Their promise to make tuition fees free, for example, was in direct contradiction with the fact that students in higher education were given a bill each semester for tuition fees. Positive labour law reforms and a higher minimum wage could not hide the high cost of hydro. Eventually, you become fed up with the talking heads and choose change, even if that change is lead by Doug Ford.
This result has been a long time coming.
But there are deep cracks in the right-wing consensus that emerged Thursday night. Doug Ford isn’t a stable politician in a solid party. The party has deep divisions that can be exploited by progressive social activists. For example, if Ontarians voted for the PCs because they honestly think that the party will reduce energy costs, that’s one issue where he can face severe pressure.
This is where the role of the Ontario New Democratic Party, now official opposition, is so critical. The ONDP had their best showing since they were in government in the early 1990s. During the Liberal years, the ONDP has been weak - unable to pressure the Liberals to adopt ONDP policy. Finally, as the Liberals were facing certain death, they moved on variations of a theme of ONDP policy.
This election was a break from the logic that dominated the ONDP for a decade. Several candidates who challenged nominees favoured by the party brass not only won their nominations, but in many cases are MPPs now. Their connection to grassroots activism is at the heart of their success. They took long-standing Liberal ridings in many cities, not because they played a strategic game and rode a wave, but because they worked like hell to win.
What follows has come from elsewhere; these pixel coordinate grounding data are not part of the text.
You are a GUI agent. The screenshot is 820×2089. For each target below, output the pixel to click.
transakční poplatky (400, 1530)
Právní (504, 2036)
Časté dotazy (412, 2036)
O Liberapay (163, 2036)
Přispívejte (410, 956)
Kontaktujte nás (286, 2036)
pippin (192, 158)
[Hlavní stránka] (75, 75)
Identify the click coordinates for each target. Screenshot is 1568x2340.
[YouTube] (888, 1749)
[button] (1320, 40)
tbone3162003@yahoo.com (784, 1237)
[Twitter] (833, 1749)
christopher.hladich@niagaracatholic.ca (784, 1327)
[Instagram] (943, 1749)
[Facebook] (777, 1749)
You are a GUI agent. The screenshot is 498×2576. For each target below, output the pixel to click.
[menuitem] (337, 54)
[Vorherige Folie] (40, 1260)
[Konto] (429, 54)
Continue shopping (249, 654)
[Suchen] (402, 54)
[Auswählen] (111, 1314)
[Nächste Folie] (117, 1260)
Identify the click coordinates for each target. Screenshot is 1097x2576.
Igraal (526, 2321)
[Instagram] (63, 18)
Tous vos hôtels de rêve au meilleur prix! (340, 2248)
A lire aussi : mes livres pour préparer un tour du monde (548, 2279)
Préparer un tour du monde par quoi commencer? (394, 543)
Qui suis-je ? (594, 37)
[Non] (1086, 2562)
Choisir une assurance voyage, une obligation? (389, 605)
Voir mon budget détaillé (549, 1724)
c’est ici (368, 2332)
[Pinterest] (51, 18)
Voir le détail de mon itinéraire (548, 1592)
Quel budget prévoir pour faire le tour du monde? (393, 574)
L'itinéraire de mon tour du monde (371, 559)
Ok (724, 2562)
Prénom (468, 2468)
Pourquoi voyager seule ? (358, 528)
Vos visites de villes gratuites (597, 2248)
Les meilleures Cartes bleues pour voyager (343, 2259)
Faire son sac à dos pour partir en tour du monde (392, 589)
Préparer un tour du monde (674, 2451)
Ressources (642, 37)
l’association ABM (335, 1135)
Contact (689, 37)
Part of that work has been talking to thousands of Ontarians, and the content of those conversations holds part of the key to limiting Doug Ford’s impact. If he’s the populist that many make him out to be, he can be reigned in by people power. The only question is: what does that power look like?
The big news of the election for me is the ONDP’s victory in Brampton. Brampton represents the realities of life in the GTA: high housing costs, long commutes, dangerous work, suburban life and a lack of access to community services. Of Brampton’s five ridings, the ONDP won three and were not far behind in the other two.
The victory in Brampton was won by a combination of excellent candidates and, more importantly, organizing - a targeted effort to win in Canada’s ninth largest city. Now, the ONDP must balance regular constituency work with aggressively organizing to force elements of their platform into Tory plans. It’s possible, but it will require organizing that the party hasn’t engaged in for decades.
It also requires the ONDP to work closely with social movement organizers and the labour movement to break out of city centres and into Tory country. They need to use the momentum from the election to assert themselves as official opposition and use creative tactics to slow, stall or stop the PC's work.
There is a couplet from a Bruce Cockburn song that’s always in the back of my mind: nothing worth having comes without some kind of fight. Everyone emerging from an election campaign knows this. The fight dominated their lives for the past several months. But more importantly, it’s the second half that should guide the next four years: you gotta kick at the darkness ’til it bleeds daylight.